Other Wundtian Ph.D.s in the United States included James Baldwin who set up the psych lab at Princeton, Andrew Armstrong who did the same at Wesleyan, Charles Judd who became director of education at the University of Chicago, and James Earl Russell, president of Teachers College at Columbia. There were many others.
Russell's Teachers College, the Rockefeller-sponsored, Prussian-inspired seminary on 120th Street in New York City, had a long reign dominating American pedagogy. By 1950, it had processed an unbelievable one-third of all presidents of teacher-training institutions, one-fifth of all American public schoolteachers, one-quarter of all superintendents. Thus the influence of Prussian thought dominated American school policy at a high level by 1914, and the Prussian tincture was virtually universal by 1930.
Some parts of the country were more resistant to the dumbing down of curriculum and the psychosocializing of the classroom than others, but by a process of attrition Prussianization gained important beachheads year by year — through private foundation projects, textbook publishing, supervisory associations, and on through every aspect of school. The psychological manipulation of the child suggested by Plato had been investigated by Locke, raised to clinical status by Rousseau, refined into materialist method by Helvetius and Herbart, justified philosophically as the essential religion by Comte, and scientized by Wundt. One does not educate machines, one adjusts them.
The peculiar undertaking of educational psychology was begun by Edward Thorndike of Teachers College in 1903. Thorndike, whose once famous puzzle box became the Skinner box of later behavioral psychology after minor modifications, was the protege of Wundtians Judd and Armstrong at Wesleyan, taking his Ph.D. under Wundtian Cattell before being offered a post by Wundtian Russell at Teachers College.
According to Thorndike, the aim of a teacher is to "produce and prevent certain responses," and the purpose of education is to promote "adjustment." In Elementary Principles of Education (1929), he urged the deconstruction of emphasis on "intellectual resources" for the young, advice that was largely taken. It was bad advice in light of modern brain research suggesting direct ties between the size and complexity of the brain and strenuous thought grappled with early on.
Thorndike said intelligence was virtually set at birth — real change was impossible — a scientific pronouncement which helped to justify putting the brakes on ambitious curricula. But in the vitally important behavioral area — in beliefs, attitudes, and loyalties — Thorndike did not disappoint the empty-child crowd. In those areas so important to corporate and government health, children were to be as malleable as anyone could want them. An early ranking of school kids by intelligence would allow them to be separated into tracks for behavioral processing. Thorndike soon became a driving force in the growth of national testing, a new institution which would have consigned Benjamin Franklin and Andrew Carnegie to reform school and Edison to Special Education. Even before we got the actual test, Thorndike became a significant political ally of the semicovert sterilization campaign taking place in America.

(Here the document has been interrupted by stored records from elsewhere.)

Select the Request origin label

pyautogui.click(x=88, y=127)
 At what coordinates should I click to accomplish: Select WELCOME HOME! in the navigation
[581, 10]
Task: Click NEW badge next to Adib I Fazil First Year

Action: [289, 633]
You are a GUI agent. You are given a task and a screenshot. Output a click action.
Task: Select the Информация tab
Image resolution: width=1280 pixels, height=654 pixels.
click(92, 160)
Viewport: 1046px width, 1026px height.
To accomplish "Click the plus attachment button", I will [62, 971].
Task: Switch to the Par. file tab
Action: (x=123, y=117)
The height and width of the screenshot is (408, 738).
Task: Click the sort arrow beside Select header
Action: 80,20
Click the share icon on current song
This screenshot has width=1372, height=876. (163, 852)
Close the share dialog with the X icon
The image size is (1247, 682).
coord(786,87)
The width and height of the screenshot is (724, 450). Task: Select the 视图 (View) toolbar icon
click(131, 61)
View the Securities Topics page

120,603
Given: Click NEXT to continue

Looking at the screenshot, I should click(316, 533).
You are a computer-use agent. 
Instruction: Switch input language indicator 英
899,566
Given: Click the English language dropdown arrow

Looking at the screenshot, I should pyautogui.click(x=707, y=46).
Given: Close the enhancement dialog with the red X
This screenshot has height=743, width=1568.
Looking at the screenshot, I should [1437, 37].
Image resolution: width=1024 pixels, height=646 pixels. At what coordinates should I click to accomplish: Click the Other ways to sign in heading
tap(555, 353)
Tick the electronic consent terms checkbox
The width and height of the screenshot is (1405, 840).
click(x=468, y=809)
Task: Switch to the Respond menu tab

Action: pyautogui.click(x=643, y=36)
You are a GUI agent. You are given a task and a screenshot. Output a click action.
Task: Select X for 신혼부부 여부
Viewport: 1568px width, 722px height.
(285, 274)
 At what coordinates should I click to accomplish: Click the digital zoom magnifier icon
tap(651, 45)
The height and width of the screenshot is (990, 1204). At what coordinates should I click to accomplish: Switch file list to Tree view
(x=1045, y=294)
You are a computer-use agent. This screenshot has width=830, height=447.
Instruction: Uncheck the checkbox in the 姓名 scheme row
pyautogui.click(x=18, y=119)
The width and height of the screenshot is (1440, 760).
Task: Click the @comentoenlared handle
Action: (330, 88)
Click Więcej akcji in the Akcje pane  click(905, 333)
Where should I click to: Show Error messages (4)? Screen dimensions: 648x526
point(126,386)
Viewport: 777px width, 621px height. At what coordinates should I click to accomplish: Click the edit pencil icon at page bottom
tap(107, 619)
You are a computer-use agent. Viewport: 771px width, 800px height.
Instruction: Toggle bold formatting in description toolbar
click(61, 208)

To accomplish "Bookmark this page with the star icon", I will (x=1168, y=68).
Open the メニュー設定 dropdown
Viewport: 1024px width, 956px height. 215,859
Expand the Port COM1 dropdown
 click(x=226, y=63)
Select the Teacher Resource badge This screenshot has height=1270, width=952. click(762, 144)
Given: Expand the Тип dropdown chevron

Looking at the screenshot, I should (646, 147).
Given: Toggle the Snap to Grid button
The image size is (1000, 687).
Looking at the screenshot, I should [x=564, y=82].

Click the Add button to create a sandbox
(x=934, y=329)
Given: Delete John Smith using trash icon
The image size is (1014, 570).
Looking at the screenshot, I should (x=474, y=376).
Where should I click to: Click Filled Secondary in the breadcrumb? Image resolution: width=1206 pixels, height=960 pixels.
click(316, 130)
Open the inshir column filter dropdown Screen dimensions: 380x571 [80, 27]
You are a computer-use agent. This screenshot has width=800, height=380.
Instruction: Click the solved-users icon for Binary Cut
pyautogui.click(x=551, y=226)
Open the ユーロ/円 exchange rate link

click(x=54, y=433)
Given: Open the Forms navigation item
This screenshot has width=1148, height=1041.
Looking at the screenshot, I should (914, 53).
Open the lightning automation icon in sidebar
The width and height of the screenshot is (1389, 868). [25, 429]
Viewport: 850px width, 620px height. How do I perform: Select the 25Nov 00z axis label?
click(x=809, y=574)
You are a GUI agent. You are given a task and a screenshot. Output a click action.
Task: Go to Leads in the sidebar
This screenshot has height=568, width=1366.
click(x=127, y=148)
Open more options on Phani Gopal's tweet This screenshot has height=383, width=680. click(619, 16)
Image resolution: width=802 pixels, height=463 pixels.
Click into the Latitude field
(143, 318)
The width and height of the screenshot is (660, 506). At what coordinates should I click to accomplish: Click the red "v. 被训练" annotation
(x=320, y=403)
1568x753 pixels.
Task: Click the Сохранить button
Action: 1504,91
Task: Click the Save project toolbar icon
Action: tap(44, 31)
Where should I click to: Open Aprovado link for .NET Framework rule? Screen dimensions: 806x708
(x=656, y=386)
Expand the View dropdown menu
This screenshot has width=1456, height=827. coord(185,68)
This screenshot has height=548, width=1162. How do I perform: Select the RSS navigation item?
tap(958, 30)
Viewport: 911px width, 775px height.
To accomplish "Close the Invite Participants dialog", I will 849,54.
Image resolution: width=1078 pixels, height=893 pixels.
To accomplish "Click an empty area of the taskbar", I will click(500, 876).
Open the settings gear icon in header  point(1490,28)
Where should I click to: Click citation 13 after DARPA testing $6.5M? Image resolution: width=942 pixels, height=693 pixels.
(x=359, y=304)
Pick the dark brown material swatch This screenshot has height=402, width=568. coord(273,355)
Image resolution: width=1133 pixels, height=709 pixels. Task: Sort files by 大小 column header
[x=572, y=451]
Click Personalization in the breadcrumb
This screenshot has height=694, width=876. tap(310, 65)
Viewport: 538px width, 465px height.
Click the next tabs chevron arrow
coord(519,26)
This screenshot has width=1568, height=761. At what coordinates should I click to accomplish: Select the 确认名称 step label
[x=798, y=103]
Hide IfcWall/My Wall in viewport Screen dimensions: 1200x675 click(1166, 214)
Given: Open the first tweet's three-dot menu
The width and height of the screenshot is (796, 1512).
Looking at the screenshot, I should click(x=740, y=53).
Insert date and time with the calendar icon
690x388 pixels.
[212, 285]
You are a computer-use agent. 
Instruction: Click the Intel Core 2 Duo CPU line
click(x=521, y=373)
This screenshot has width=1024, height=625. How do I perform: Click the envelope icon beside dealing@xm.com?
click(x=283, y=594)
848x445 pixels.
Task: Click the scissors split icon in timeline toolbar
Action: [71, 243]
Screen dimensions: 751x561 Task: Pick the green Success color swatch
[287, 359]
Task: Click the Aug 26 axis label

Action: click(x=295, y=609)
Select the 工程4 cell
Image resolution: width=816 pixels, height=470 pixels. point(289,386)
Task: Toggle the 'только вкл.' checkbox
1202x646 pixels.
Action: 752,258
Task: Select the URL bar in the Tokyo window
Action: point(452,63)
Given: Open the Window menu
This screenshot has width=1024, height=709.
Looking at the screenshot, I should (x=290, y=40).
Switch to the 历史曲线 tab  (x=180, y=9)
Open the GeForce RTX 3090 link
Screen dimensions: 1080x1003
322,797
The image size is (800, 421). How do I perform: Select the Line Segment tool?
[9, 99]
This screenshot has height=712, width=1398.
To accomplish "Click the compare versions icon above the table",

That pioneering eugenic program seemed socially beneficial to those casually aware of it, and it was enthusiastically championed by some genuine American legends like Oliver Wendell Holmes Jr. But if you find yourself nodding in agreement that morons have no business with babies, you might want to consider that according to Thorndike's fellow psychologist H.H. Goddard at Princeton, 83 percent of all Jews and 79 percent of all Italians were in the mental defective class. The real difficulty with scientific psychology or other scientific social science is that it seems to be able to produce proof of anything on command, convincing proof, too, delivered by sincere men and women just trying to get along by going along.